→ **What the task requires**:
Exact copies of the line with "You are a computer-use agent. The" and of all lines after it through the end of the entries are required, and no other lines.

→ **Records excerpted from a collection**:
----
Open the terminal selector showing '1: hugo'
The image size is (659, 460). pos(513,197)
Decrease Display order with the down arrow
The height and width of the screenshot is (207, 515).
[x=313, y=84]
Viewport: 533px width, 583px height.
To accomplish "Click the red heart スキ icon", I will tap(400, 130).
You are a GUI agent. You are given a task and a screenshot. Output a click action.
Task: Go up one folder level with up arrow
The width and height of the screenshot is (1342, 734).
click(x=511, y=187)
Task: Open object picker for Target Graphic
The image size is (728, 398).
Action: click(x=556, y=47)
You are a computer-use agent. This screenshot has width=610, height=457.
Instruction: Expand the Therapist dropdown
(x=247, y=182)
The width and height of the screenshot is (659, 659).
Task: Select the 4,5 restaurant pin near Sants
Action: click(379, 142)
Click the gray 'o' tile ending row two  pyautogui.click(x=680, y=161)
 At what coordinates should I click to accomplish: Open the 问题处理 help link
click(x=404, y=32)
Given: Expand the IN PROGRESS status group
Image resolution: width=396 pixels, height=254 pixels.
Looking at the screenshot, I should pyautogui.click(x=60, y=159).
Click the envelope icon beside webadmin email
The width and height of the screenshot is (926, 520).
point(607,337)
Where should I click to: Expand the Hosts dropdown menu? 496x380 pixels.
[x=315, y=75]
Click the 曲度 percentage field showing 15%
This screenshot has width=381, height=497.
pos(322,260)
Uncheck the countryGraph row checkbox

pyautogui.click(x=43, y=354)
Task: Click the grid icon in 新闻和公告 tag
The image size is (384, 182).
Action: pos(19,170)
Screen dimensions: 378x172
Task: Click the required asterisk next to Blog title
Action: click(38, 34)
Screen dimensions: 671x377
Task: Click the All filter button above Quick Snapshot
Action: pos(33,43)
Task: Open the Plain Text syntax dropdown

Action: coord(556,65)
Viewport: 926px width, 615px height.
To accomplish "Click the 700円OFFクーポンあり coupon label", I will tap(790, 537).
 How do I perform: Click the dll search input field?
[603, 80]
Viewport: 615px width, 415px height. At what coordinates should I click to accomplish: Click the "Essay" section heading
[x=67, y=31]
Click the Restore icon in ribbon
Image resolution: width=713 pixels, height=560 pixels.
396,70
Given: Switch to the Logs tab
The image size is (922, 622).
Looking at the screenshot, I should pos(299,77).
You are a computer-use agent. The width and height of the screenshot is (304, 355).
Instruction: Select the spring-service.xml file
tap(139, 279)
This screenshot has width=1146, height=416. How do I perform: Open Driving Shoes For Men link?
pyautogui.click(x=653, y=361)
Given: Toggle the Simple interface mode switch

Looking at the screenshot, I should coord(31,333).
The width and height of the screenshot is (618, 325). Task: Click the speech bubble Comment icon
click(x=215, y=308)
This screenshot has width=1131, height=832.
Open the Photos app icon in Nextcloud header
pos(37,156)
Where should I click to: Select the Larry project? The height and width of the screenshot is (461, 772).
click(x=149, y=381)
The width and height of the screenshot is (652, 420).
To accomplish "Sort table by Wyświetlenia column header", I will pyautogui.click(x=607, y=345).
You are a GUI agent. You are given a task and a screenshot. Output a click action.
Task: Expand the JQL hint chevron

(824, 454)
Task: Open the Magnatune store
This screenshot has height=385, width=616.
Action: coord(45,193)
----
→ **Answer box**:
You are a computer-use agent. The width and height of the screenshot is (304, 355).
Instruction: Select the spring-service.xml file
tap(139, 279)
This screenshot has width=1146, height=416. How do I perform: Open Driving Shoes For Men link?
pyautogui.click(x=653, y=361)
Given: Toggle the Simple interface mode switch

Looking at the screenshot, I should coord(31,333).
The width and height of the screenshot is (618, 325). Task: Click the speech bubble Comment icon
click(x=215, y=308)
This screenshot has width=1131, height=832.
Open the Photos app icon in Nextcloud header
pos(37,156)
Where should I click to: Select the Larry project? The height and width of the screenshot is (461, 772).
click(x=149, y=381)
The width and height of the screenshot is (652, 420).
To accomplish "Sort table by Wyświetlenia column header", I will pyautogui.click(x=607, y=345).
You are a GUI agent. You are given a task and a screenshot. Output a click action.
Task: Expand the JQL hint chevron

(824, 454)
Task: Open the Magnatune store
This screenshot has height=385, width=616.
Action: coord(45,193)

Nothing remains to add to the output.